November 16, 2017 | By

Delightfully bookended by “Stay Awake” (Robert B. & Richard M. Sherman), Marnie Klar’s new show, Bedtime Stories, features nighttime, fairy tale, and storybook songs. Skillfully directed by Tanya Moberly, Klar presents her theme in a brief but illuminating introduction, in which we learn that this her her first cabaret that isn’t…personal. And here is where we tip our hats to this team, because it’s sometimes when we get past the obviously personal content that things actually have room to breathe and become personal. After the introduction, the songs are almost completely back-to-back, with consistently interesting variations in staging and well-paced changes of mood and tempo—a very successful structure with a seamless forward motion.

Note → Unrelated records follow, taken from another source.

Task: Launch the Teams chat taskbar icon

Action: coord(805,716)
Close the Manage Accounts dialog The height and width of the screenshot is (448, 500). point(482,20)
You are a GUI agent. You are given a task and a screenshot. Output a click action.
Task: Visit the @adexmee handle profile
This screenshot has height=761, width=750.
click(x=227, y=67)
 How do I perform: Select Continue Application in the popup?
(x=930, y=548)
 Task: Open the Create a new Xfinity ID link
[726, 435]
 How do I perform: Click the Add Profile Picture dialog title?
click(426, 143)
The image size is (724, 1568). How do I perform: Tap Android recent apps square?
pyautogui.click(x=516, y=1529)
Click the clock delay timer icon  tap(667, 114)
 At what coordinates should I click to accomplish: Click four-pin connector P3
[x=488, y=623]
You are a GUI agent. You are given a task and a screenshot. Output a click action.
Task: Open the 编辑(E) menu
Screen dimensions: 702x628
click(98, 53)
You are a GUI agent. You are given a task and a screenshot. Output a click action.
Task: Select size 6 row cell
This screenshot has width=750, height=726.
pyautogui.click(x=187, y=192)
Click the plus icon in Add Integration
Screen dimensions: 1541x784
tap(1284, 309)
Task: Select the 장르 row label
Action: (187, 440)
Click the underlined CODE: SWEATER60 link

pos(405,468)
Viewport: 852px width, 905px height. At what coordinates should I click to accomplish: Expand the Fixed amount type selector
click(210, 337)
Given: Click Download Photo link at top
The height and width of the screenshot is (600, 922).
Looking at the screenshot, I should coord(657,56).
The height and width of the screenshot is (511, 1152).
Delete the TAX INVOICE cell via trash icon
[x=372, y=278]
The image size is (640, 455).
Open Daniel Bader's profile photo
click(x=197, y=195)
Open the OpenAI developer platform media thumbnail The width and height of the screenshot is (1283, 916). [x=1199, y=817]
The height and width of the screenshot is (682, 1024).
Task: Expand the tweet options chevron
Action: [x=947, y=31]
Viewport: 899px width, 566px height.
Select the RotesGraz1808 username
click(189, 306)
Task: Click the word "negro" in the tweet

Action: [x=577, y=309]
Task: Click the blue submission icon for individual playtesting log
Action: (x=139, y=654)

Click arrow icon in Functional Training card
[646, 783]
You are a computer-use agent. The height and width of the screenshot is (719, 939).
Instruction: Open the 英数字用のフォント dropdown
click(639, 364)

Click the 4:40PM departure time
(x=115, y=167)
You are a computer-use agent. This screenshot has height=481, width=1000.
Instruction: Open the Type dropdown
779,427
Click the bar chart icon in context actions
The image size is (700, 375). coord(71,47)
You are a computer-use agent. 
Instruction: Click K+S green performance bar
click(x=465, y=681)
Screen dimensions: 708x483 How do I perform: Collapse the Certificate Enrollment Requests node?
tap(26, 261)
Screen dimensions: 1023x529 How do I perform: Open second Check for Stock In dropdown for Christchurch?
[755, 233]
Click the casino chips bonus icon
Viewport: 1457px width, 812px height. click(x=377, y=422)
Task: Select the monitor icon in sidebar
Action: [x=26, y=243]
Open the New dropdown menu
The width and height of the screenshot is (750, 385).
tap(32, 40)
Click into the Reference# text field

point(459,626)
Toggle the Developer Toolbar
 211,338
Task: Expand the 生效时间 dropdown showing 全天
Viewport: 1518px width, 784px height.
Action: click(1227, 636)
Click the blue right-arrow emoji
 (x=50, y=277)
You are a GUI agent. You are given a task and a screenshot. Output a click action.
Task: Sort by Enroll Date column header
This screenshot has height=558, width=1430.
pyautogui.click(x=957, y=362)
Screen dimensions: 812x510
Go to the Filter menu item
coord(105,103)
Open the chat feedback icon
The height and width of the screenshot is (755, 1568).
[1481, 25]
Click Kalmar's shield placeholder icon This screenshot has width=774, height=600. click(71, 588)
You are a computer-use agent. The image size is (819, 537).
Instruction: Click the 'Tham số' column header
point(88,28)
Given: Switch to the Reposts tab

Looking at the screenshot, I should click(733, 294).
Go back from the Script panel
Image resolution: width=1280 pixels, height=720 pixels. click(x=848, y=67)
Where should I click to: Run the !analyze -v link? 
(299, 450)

Klar makes every song her own, with an articulate, lyric-centered delivery. Her nuanced acting beats show a balance between the strength of a prepared, well-directed performer and the vulnerability of a person of strength and emotional depth. When she sings “Only my book in bed/ Knows how I look in bed” in Rogers and Hart’s “Why Can’t I?” we can picture the classic nightdress, the nightlight, the mournful glance around at the presence of a beside novel, and the absence of a special someone. Her rendition of Cole Porter’s “The Tale of the Oyster” is complete with lovely character voices that got out-loud laughs from the audience. With comic deadpan, “The Boy From” (Mary Rodgers, Stephen Sondheim) features an entertaining fake Castilian accent, and Klar sails through all the parody language without missing a beat. “Something Cool” (Billy Barnes), made famous by some of the best 1950s chill “girl” singers, such as June Christy, becomes far more than a story of possible casual romance, and is, instead, a study of composure in the face of burning disappointment.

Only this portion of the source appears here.